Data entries
*-*-*

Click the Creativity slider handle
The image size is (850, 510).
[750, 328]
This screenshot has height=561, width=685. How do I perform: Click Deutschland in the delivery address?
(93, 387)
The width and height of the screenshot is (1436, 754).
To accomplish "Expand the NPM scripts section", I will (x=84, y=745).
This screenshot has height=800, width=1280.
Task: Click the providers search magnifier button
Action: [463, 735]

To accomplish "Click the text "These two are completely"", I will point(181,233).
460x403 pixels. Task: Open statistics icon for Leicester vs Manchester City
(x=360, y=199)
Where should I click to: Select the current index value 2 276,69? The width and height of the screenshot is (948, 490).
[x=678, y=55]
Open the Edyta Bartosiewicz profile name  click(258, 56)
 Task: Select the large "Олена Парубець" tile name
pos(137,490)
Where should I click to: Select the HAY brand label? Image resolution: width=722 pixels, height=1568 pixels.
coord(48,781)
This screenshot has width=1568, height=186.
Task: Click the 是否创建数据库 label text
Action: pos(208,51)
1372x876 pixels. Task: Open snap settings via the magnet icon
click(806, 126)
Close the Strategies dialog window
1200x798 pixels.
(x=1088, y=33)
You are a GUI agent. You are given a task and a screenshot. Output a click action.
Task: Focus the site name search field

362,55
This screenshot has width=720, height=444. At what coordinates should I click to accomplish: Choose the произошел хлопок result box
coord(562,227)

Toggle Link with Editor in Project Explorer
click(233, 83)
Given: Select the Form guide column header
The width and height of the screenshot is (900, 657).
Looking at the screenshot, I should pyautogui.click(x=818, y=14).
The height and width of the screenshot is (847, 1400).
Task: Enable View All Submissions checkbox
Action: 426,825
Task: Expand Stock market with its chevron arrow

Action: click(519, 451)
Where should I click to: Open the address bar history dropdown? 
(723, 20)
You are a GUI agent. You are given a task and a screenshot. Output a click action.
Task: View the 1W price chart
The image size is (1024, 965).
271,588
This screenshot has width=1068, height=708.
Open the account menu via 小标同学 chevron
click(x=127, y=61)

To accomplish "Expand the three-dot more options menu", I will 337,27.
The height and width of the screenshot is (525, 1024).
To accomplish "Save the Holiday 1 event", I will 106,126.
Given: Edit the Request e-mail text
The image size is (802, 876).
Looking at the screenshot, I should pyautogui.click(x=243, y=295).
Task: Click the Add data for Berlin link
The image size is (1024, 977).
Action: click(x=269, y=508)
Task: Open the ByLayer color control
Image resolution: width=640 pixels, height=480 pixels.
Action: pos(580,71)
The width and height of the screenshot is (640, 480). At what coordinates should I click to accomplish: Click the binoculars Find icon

*-*-*

#### [Instructions for the task]
Reproduce exactly every line that sits between the start of the entries and the line bearing "The width and height of the screenshot is (1436, 754).", counting both of those lines.

#### [Answer section]
Click the Creativity slider handle
The image size is (850, 510).
[750, 328]
This screenshot has height=561, width=685. How do I perform: Click Deutschland in the delivery address?
(93, 387)
The width and height of the screenshot is (1436, 754).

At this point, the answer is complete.